Still others hope that it will keep the spotlight on the built-in biases of this country’s criminal justice system, a system in which many Blacks have little or no faith.
Even though a 12-person jury found him not responsible for Philando Castile’s death last summer, Yanez, who was fired last week by the St. Anthony Police Department, is “a racist murderer,” states Minneapolis Urban League President Steven Belton. “Yanez gets to go home to his wife and daughter. Philando Castile didn’t because he feared he wouldn’t get home, a fear based on racial profiling and an outsider’s racist view of Black male[s].”
Mapping Police Violence.org, which tracks police shootings of Blacks in this country, reported that police killed over 300 Blacks in 2016. This year, 141 Blacks have been killed by police thus far. The New York Times also tracked 15 “high-profile” cases, including the Yanez trial, where a police officer was indicted or charged. In only two cases was the officer either convicted or plead guilty.
“Officers who act out of line should be held responsible,” stressed Danyelle Solomon of the Center for American Progress, who has written extensively on the importance of accountability and the intersection of policing and race as the Center’s Progress 2050 director. She said in an MSR phone interview last weekend, “He [Yanez] needed better training. Castile followed all the procedures he [was] supposed to do and the officer fired seven shots into that car. He should be held accountable for that.”

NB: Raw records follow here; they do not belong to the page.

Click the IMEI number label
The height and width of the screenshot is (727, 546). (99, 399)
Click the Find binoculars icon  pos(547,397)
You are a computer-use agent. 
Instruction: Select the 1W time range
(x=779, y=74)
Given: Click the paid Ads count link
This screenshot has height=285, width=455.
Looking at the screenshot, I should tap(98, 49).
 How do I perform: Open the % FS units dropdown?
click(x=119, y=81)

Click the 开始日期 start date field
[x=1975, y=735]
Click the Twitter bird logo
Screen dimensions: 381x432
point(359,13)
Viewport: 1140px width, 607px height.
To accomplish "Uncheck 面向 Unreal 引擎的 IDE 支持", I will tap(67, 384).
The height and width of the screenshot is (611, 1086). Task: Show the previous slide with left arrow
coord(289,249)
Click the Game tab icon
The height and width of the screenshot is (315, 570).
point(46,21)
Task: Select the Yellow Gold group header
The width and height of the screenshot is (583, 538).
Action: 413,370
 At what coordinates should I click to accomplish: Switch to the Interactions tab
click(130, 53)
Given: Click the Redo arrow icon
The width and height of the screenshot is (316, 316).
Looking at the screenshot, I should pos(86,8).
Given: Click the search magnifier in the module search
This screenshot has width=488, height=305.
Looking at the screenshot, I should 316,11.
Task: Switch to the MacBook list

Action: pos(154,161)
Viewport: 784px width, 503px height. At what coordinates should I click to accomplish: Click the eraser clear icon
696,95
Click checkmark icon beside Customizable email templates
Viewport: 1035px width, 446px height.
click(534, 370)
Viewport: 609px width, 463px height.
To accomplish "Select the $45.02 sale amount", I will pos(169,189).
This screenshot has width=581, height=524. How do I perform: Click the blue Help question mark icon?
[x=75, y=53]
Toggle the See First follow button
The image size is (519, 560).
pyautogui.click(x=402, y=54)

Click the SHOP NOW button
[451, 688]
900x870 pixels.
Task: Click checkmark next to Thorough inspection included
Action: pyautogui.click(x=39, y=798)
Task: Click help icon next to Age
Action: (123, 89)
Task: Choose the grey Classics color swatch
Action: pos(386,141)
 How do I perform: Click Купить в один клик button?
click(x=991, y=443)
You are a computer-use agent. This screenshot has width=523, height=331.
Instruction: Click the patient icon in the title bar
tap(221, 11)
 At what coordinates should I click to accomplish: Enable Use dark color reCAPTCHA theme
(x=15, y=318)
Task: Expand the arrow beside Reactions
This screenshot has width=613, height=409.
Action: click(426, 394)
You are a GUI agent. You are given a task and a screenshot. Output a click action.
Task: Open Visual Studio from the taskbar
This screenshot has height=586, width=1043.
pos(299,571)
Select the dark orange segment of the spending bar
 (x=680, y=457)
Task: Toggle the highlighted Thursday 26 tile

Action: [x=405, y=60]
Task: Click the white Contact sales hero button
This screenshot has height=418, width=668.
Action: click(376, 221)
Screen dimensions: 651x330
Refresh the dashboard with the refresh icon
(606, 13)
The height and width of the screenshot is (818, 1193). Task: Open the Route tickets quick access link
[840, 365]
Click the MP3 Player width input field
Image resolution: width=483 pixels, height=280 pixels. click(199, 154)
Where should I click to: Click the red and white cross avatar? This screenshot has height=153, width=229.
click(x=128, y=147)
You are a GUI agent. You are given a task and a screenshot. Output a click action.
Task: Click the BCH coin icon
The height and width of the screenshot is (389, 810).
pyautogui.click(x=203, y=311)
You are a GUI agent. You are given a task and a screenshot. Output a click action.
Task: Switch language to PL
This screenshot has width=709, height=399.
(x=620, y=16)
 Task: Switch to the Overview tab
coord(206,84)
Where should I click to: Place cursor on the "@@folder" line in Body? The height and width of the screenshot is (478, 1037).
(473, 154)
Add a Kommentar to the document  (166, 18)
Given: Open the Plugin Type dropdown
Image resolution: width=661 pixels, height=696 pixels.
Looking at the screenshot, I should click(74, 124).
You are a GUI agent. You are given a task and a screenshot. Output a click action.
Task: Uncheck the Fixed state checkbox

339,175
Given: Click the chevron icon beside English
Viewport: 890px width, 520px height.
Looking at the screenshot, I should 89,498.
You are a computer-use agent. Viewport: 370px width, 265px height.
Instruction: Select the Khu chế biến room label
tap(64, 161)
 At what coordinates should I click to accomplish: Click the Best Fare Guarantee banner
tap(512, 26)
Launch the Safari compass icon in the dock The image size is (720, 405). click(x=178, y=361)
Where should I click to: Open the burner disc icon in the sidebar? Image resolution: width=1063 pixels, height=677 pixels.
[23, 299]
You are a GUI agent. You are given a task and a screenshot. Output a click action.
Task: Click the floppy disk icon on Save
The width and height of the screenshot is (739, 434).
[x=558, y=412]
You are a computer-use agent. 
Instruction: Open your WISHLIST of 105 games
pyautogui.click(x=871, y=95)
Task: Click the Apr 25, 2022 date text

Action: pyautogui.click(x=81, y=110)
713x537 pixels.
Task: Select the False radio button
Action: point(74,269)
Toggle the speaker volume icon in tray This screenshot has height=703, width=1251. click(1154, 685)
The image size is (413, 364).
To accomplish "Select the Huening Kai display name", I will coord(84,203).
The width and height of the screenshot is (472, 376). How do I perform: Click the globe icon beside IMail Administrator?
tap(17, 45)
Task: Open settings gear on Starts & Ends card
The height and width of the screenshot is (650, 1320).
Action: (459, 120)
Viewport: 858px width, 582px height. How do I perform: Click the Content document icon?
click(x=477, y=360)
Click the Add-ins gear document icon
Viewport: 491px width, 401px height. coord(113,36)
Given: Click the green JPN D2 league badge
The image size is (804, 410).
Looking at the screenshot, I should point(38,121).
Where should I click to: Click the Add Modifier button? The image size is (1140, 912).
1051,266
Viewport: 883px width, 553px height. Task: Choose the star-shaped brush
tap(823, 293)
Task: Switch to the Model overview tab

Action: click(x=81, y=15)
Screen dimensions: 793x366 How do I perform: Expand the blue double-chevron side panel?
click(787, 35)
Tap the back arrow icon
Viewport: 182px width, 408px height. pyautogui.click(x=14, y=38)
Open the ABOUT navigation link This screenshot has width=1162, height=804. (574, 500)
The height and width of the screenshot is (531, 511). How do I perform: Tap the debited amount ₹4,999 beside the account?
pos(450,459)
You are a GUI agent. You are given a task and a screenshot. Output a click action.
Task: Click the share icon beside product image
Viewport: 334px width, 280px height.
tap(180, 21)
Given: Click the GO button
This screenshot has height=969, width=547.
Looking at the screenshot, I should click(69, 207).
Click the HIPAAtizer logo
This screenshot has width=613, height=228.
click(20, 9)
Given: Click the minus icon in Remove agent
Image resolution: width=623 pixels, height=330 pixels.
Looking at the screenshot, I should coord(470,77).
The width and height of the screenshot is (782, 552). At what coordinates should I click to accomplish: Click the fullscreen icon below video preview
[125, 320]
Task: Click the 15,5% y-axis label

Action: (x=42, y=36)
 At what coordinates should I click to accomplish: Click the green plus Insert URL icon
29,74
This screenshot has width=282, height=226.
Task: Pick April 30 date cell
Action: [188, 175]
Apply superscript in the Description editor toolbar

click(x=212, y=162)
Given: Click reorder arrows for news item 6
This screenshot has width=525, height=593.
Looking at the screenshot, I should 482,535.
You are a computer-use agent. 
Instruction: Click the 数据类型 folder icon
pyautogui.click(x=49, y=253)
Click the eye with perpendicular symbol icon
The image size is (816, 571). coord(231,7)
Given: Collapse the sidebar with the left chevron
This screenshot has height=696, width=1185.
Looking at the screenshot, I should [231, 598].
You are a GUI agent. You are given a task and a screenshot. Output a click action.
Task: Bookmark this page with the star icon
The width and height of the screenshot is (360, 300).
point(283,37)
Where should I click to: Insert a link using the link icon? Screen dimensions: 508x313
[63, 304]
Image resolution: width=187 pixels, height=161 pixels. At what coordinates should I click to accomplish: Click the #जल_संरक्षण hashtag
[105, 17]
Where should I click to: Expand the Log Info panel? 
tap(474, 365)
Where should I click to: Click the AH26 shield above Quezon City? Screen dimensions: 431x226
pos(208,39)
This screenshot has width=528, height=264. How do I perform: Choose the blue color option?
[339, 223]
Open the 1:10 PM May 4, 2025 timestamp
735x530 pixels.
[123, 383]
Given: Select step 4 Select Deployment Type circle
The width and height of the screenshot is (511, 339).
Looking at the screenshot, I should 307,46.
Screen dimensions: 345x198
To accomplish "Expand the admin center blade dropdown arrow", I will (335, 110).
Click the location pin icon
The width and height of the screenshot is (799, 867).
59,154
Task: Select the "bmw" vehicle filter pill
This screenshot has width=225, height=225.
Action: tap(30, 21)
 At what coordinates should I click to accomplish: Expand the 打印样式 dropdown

“The outcome is pretty predicable, because these juries have never walked in the shoes…[of] young Black men,” added local attorney Jeffrey Hassan, African American Leadership Forum executive director. It really didn’t matter that Yanez wasn’t White but Latino, he pointed out.
“We’re talking about a mindset, an attitude towards Black folk,” said Hassan, who added that he has met some Latinos who “have no higher opinion of Black folk than White folk do. Had this been a Latino raised in an African American community and had relationships and knew the culture, this may have never happened. [The verdict] was a lack of understanding or appreciation from the jurors of what the [Black] culture is.”
Now, what’s next?
“I am encouraging all of our African American-owned newspapers across the country not only to do articles about this injustice, but also editorialize it and to help raise public awareness,” advised National Newspaper Publishers Association President-CEO Ben Chavis. He was in town last weekend and told the MSR that the Yanez decision “is another wake-up call for Black America. We cannot see the case as isolated. It is part of a pattern.”
Chavis, like many others, really believed this time would be different, especially after Yanez last fall became the first Minnesota police officer to be charged with a shooting death of a civilian. This time a police officer was charged with the crime of shooting a Black man whose girlfriend posted a phone video of the entire incident as it was happening.
“Somebody should give that sister an award, because that video went all over the world,” declared Chavis of Diamond Reynolds’ video.
However, after 29 hours and five days of deliberations it was the same old story, Hassan said. “We’ve gone through this scenario so often, and it repeats itself over and over again. I can’t remember experiencing a win when a Black man has been shot” by police.
“There is a very high bar to convict an officer. The law does protect the officer,” said Solomon.
She also finds it strange that the National Rifle Association (NRA) has been silent about Castile’s death, especially since he was shot and killed with a valid gun permit and was not committing a crime when Yanez shot him last summer. “The NRA are gun advocates, but for some reason I haven’t heard very much from them,” said Solomon.
“Everybody is waiting to see what Minneapolis is going to do,” surmised Chavis. “Minneapolis needs to stand up, and Black America needs to stand up with you. The eyes of the world right now are on Minneapolis.”
Solomon suggested, “I think what the community should do next is call on local officials to change laws. If we ever expect African Americans to find that this system works for them as much as it worked for everybody else, [then] there needs to be accountability.”
She also advocated better police-community relations: “There is a lot of work to be done in bettering relationships. It is a very hard topic for people to talk about. We have to deal with that.”
Chavis also suggested there “should be a list of criteria” that all police officers must adhere to, including living in the community they serve before they are assigned. “It’s not about police training but where the trainee lives, where the trainee does reside. Because if people don’t respect you, they won’t live among you.”
Hassan said last week’s Yanez verdict “continues disappointment…in the lack of justice that we receive. I just don’t know… We continue to tell these same stories and relive the same occurrences. It’s demoralizing.”
Information from Mapping Police Violence.org and the New York Times was used in this report.